(1) A commutative Noetherian ring is reduced if and only if it is generically reduced
(i.e. $R_0$, i.e. regular after localization at all height zero primes) and $S_1$
(i.e. every prime of height at least one has depth at least one).

Since a ring is Cohen--Macaulay iff it is $S_i$ for all $i$, to construct a non-CM ring,
it suffices to construct a non-$S_1$-ring, and by the above, for this it suffices to
construct a ring which is generically reduced but not reduced (or more geometrically speaking,
has embedded components).

E.g. $k[x_1,\ldots,x_n,y]/(x_1 y, \ldots , x_n y, y^2)$ is such a ring, and has dimension $n$.
(To get a local example, localize at $(x_1,\ldots,x_n,y).$)

[Added: misread question; these are non-CM rings.
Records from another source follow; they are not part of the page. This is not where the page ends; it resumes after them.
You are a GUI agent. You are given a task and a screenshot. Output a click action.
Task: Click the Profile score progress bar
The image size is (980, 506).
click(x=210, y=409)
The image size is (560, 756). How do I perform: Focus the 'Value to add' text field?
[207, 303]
For CM, but non-Gorenstein rings,
see Hailong Dao's answer.]

(2) Typically the easiest way to recognize that a ring is Cohen--Macaulay is to use the following facts: any regular local ring is CM; if $A$ is CM and $f$ is a regular element
of $A$ (i.e. a non-unit and non-zero divisor) then $A/fA$ is CM.
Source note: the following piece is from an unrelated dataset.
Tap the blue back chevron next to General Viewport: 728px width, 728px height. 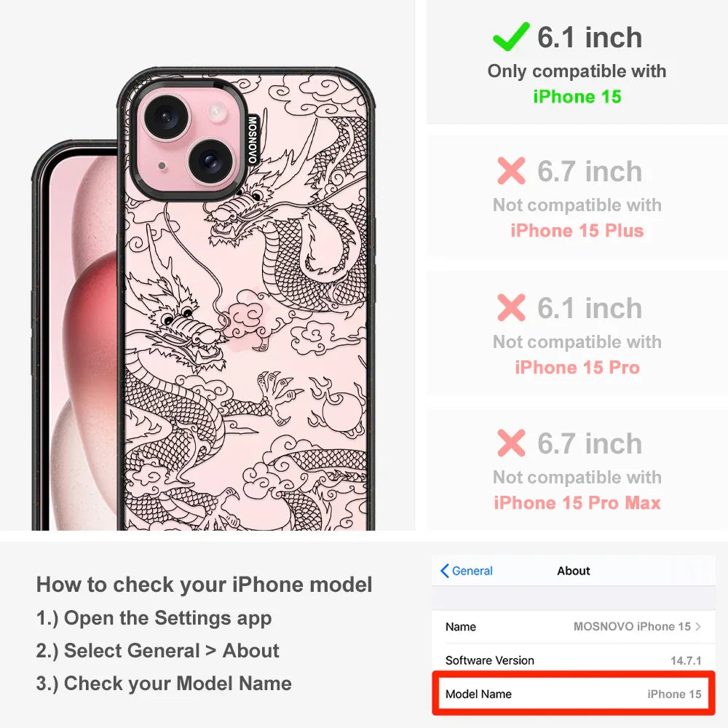click(444, 571)
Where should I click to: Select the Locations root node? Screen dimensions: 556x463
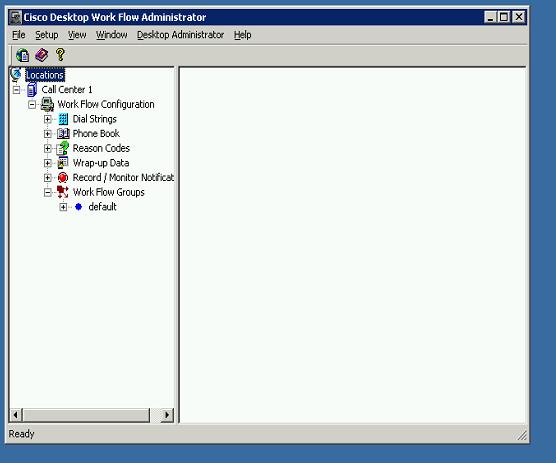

Arguing inductively, we find that if $f_1,\ldots,f_n$ is a regular sequence in a regular
local ring $A,$ then $A/(f_1,\ldots,f_n)$ is CM. In particular, complete intersections
in an affine space are CM (and thus so are any of their localizations).

(In fact, these rings will be Gorenstein, not just CM.)

In small dimensions, one can also use the fact stated in part (1) to conclude that a one-dimensional reduced Noetherian ring is CM, and one also has Serre's criterion $R_1 + S_2$
for normality, which shows that a normal ring of dimension two is CM.